Chelsea Pisani of the Creswell Wellness Center helped facilitate more than $500 in donations to pay for the service project, Baltrusch said.

Standridge also made a point of acknowledging those players whose districts are in the “extreme” category.

“A few of the counties around us didn’t make it for this two-week cycle, meaning we have lost at least one match that we will try and make up later. I feel for their students who have to wait a couple of weeks potentially.”

Baltrusch said she tried to keep the mood light during those cold, outdoor practices. “I’d tell the team, someday we’ll say ‘Remember that time we had to play volleyball outside in the winter.’” 

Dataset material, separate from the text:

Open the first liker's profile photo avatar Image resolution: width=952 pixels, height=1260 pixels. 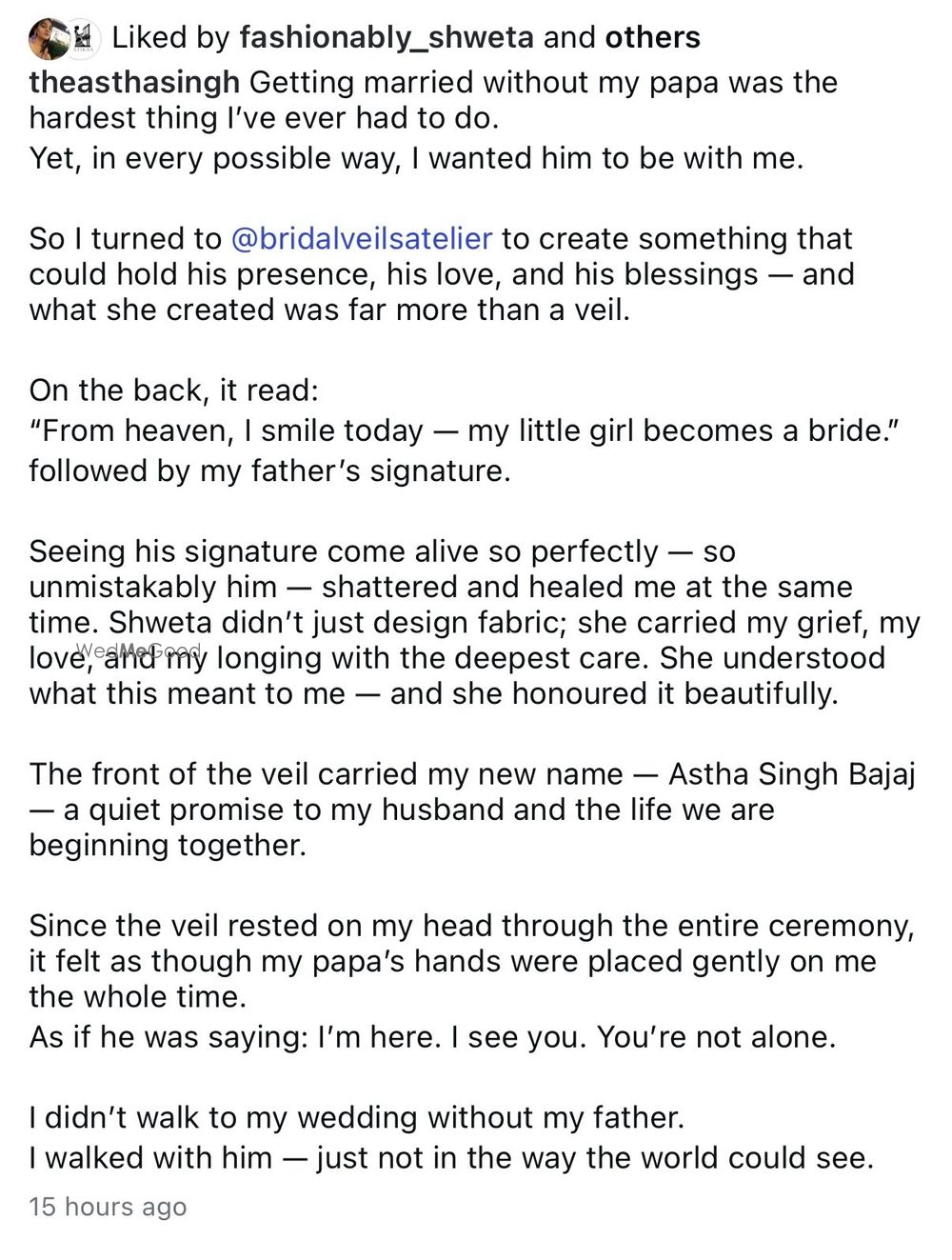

Late last week OSAA officials announced that Season 2 sports – football, girls volleyball and boys and girls soccer, and cross country – will not be playing for state titles this year. The board met in a work session on Wednesday, Feb. 17 to receive updates from the OSAA staff on schools across the state will now have an “extra week” of Season 2 to fill as they see fit.

“We will talk amongst the league to see how best to fill that week but that could include a district or regional meet for cross country, and league playoffs for soccer and volleyball,” said Standridge. “For football, it might allow us another game, and since we are playing everyone in the league already, a chance to play someone else in our area like Pleasant Hill or Harrisburg.”

Standridge said the OSAA goal remains to play each season “as is.” He said moving any sport into another season at this time isn’t feasible.”